What is expected: Restrict the output to the lines below starting at the one that contains "[Advertisement] (217, 74)" and ending at the one that contains "ج - الاسترخاء الذهني : (350, 259)", and restate them word for word, both ends included.

Extracted entries:
--------------------------------------------------

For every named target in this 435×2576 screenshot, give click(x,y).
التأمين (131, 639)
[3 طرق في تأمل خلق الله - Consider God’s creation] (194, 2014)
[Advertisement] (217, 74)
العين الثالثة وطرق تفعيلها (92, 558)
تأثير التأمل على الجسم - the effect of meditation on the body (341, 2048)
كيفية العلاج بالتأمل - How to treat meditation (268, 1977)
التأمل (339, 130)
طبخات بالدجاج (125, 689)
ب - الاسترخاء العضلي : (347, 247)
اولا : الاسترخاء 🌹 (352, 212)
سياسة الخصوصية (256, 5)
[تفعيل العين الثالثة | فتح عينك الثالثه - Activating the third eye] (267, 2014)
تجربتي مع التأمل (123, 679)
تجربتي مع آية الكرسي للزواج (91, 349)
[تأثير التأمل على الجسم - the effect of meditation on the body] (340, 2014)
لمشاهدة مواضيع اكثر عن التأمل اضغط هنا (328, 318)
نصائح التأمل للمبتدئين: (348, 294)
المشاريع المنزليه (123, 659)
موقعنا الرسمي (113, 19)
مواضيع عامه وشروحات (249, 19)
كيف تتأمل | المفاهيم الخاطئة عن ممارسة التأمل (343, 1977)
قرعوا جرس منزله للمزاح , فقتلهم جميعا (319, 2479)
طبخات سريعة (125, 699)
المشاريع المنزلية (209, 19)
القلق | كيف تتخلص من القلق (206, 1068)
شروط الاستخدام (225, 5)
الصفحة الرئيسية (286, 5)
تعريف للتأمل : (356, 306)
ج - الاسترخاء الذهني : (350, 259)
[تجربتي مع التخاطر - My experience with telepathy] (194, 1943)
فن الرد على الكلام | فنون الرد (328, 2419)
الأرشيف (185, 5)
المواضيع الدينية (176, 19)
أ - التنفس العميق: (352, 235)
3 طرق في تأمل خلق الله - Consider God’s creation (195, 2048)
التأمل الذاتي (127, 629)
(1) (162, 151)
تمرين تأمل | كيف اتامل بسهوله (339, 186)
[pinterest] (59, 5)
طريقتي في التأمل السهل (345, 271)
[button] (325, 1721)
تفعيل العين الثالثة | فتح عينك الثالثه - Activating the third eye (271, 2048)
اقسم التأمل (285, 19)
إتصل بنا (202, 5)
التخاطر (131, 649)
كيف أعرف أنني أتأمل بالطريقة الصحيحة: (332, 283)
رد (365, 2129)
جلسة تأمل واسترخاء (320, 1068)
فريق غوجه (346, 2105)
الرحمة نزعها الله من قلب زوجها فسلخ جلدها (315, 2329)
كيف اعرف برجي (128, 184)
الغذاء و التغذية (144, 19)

--------------------------------------------------

Exercise answer:
[Advertisement] (217, 74)
العين الثالثة وطرق تفعيلها (92, 558)
تأثير التأمل على الجسم - the effect of meditation on the body (341, 2048)
كيفية العلاج بالتأمل - How to treat meditation (268, 1977)
التأمل (339, 130)
طبخات بالدجاج (125, 689)
ب - الاسترخاء العضلي : (347, 247)
اولا : الاسترخاء 🌹 (352, 212)
سياسة الخصوصية (256, 5)
[تفعيل العين الثالثة | فتح عينك الثالثه - Activating the third eye] (267, 2014)
تجربتي مع التأمل (123, 679)
تجربتي مع آية الكرسي للزواج (91, 349)
[تأثير التأمل على الجسم - the effect of meditation on the body] (340, 2014)
لمشاهدة مواضيع اكثر عن التأمل اضغط هنا (328, 318)
نصائح التأمل للمبتدئين: (348, 294)
المشاريع المنزليه (123, 659)
موقعنا الرسمي (113, 19)
مواضيع عامه وشروحات (249, 19)
كيف تتأمل | المفاهيم الخاطئة عن ممارسة التأمل (343, 1977)
قرعوا جرس منزله للمزاح , فقتلهم جميعا (319, 2479)
طبخات سريعة (125, 699)
المشاريع المنزلية (209, 19)
القلق | كيف تتخلص من القلق (206, 1068)
شروط الاستخدام (225, 5)
الصفحة الرئيسية (286, 5)
تعريف للتأمل : (356, 306)
ج - الاسترخاء الذهني : (350, 259)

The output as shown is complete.